Hey, a bit hard here on J. Hari, surely? He's a straight-forward, committed columnist who can admit mistakes. Always worth reading, I'd say. Aaro is also, of course, immeasurably superior to Littlejohn, as are most human beings.

9/16/2009 08:11:00 AM  
Anonymous Anonymous said...

Marc - you accidentally wrote the word 'most' in yr last sentence. Hope you don't mind me pointing out that obvious typo.

Chris Williams

9/16/2009 09:21:00 AM  
Anonymous Chris Baldwin said...

Oh yeah, Hari's all right. He's a fair minded guy and I respect the way he admitted his mistakes over Iraq.

9/16/2009 09:30:00 AM  
Anonymous Martin Wisse said...

Being mistaken about Iraq in the first place is a strike against Hari forever in my book, no matter if he acknowledged it later. It's not as if it took great intelligence or insight to be against the war.

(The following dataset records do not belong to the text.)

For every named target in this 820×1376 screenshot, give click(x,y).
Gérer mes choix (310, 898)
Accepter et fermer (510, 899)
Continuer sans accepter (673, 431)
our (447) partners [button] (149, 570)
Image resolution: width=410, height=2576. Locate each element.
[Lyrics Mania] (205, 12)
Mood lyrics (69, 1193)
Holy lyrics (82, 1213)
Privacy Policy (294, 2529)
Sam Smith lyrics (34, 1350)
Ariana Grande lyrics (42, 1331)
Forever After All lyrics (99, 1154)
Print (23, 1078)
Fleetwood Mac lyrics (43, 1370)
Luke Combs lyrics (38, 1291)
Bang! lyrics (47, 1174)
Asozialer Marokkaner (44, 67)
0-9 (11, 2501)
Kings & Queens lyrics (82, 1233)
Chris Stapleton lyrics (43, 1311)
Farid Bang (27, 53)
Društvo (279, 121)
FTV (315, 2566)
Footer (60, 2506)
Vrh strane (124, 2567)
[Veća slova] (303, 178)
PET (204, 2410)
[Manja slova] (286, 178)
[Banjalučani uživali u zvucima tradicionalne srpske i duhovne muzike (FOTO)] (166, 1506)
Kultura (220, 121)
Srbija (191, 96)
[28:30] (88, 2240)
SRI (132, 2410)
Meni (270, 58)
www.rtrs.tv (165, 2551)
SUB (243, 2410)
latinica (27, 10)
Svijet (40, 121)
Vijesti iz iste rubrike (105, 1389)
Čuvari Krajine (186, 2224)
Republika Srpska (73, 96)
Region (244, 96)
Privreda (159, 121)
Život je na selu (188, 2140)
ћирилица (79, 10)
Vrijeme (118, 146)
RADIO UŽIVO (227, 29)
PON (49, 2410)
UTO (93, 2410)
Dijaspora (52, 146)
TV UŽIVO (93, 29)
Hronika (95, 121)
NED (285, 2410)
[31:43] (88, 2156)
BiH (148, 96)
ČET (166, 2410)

He's slightly better than the rest of that shower of shits nominated for this award, I'll grant you that.

9/16/2009 11:38:00 AM  
Anonymous organic cheeseboard said...

I always thought that in Hari's case (as opposed to cohen, Aaro etc) the decision to support Iraq was motivated by exactly this:

managed to deliver an unexpected twist to their piece or writing

By the way, on the Cohen-blog-watch front, it's now just two days short of a month since he last posted anything up there. He is however posting his articles to his old website. If he's getting paid monthly by Standpoint he's pretty lucky...

9/16/2009 01:21:00 PM  
Anonymous Anonymous said...

I don't think I am being to hard on Hari at all. He is going to an awards ceremony paid for by Jaguar/Landrover, awarded by an organisation run by a lobbyist, funded by Edelman, Sky and Barclays, an organisation dedicated to "networking" between "thought leaders" and corporations, for a hefty price. The same J Hari complained about "corporate hijacking" of US politics, writing " at European political conventions, we have debates. At American political conventions, they have fundraisers; money, money, everywhere. Want a lunch? Have one free, courtesy of Haliburton. Fancy a Broadway show? Here's one, courtesy of Pfizer. Corporate logos are everywhere twinned with the Stars and Stripes, and delegates worship them both." - yet when he is offered a corporate sponsored bauble 0- and don't imagine the awards ceremony will be free of sposnors logos, he turns up meekly to accept it.The J Hari who wrote "Corporations have directly, blatantly subverted advanced democracies like the United States by buying public policy" turns up to get an award from an organisation dedicated to giving corporations influence with the "commentariat" like himself - . I think this shows his principles disappear once somebody waves a trinket with his name on. I don't think George Monbiot would want an award sponsored by a car firm specialising in top end gas guzzlers and military vehicles.
Ann On

9/16/2009 02:47:00 PM  
Blogger Chardonnay Chap said...

Steady on, Ann On. Johann Hari's been nominated for two awards. In all likelihood, he's going to heave along to the presentation and beanfeast, but neither of us know this for certain, and he's not said what he's doing either way. Me, I'll check his website over the next few days. I'll sure he'll have something to say about being up against Littlejohn.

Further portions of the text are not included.